Goal of the exercise -> Rewrite the rows below, changing every "pixels" to "px" and keeping everything else the same. Leave out the pictures.

Recorded data ->
-.-.-
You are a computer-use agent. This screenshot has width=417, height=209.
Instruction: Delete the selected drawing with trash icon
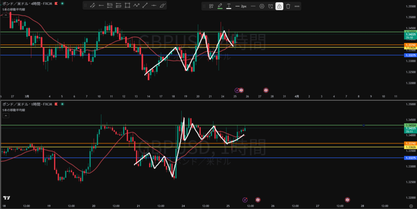point(288,6)
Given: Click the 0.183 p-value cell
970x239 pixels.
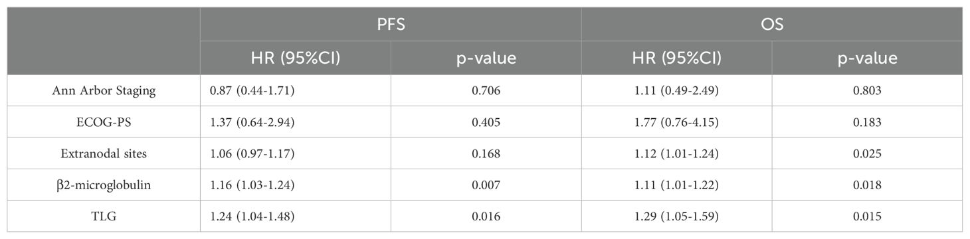Looking at the screenshot, I should tap(867, 122).
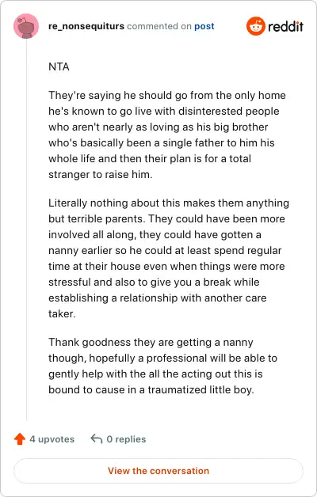
Task: Click the reply arrow icon
Action: (97, 439)
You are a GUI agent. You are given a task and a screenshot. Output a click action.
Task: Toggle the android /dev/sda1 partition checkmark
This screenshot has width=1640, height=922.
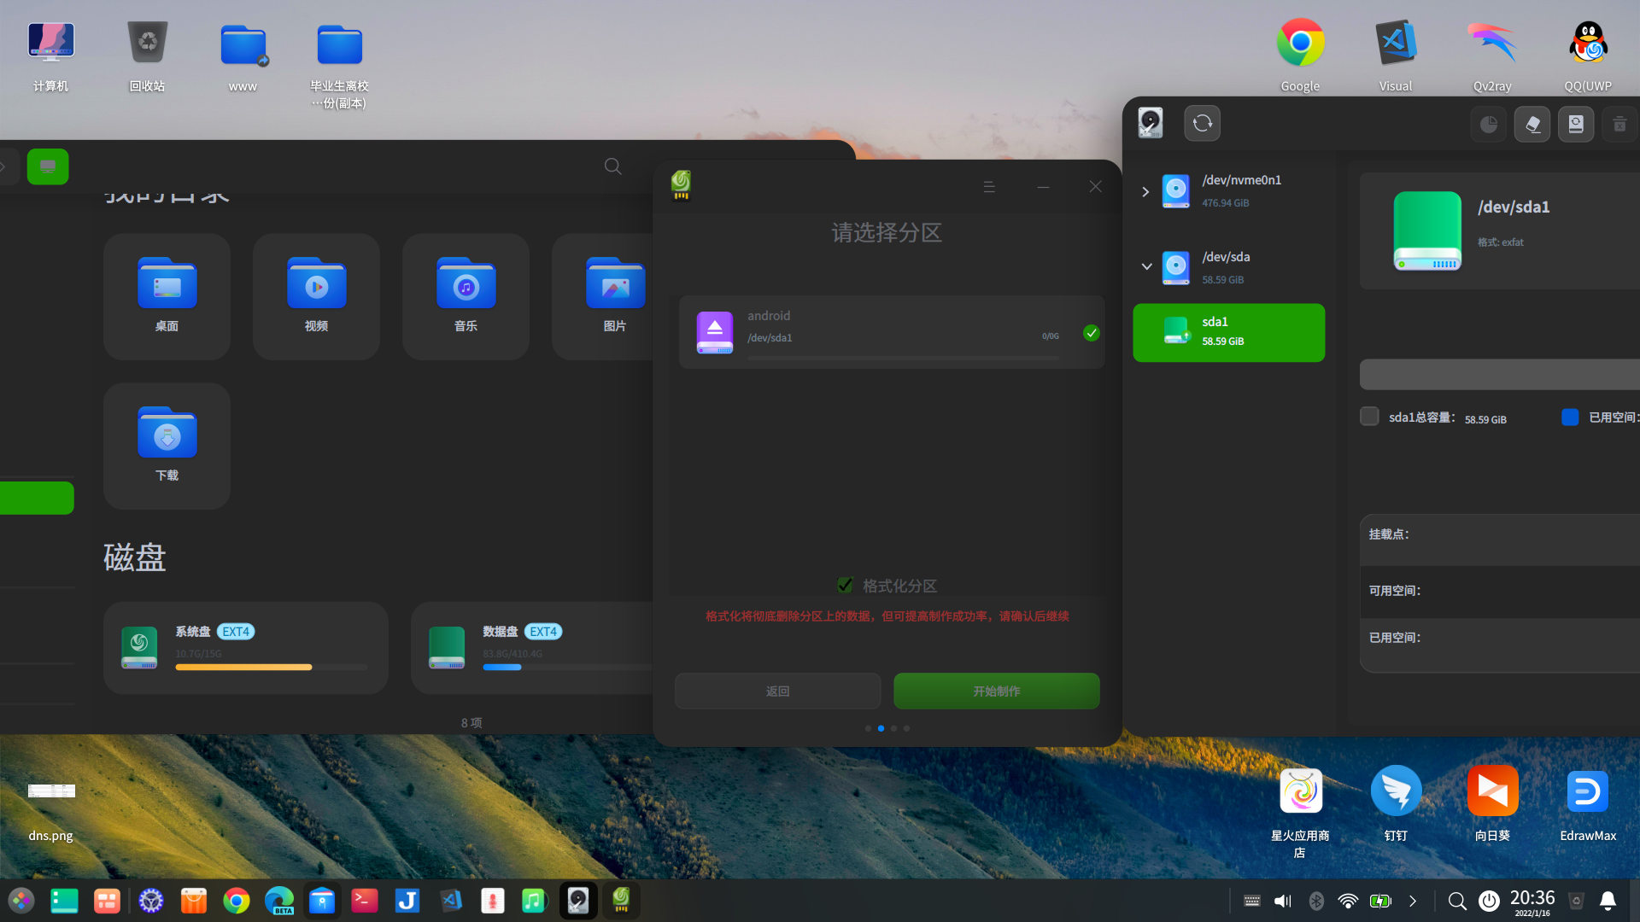(1091, 333)
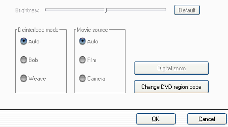Select Auto radio under Movie source

coord(82,41)
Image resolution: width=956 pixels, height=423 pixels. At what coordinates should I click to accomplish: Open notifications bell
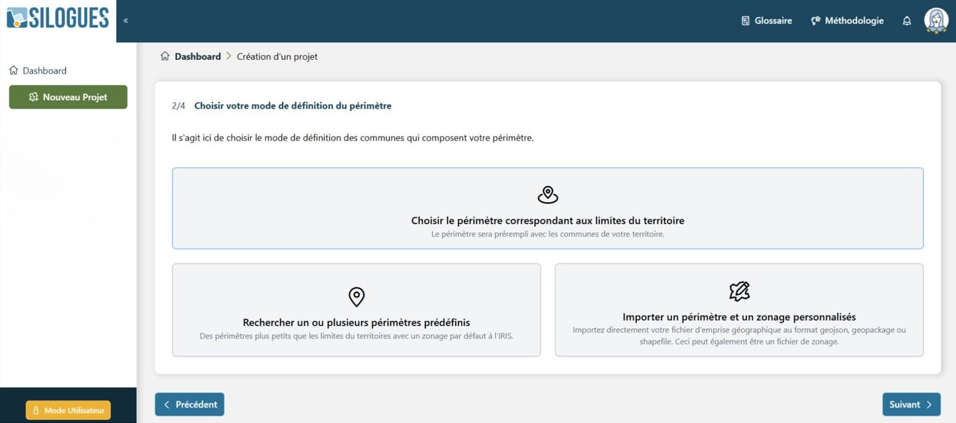click(906, 21)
-.-.-
Exercise solution ->
You are a computer-use agent. This screenshot has width=417, height=209.
Instruction: Delete the selected drawing with trash icon
point(288,6)
Given: Click the 0.183 p-value cell
970x239 px.
Looking at the screenshot, I should tap(867, 122).
Task: Click the reply arrow icon
Action: (97, 439)
You are a GUI agent. You are given a task and a screenshot. Output a click action.
Task: Toggle the android /dev/sda1 partition checkmark
This screenshot has width=1640, height=922.
(1091, 333)
Select Auto radio under Movie source

coord(82,41)
Image resolution: width=956 px, height=423 px. At what coordinates should I click to accomplish: Open notifications bell
click(906, 21)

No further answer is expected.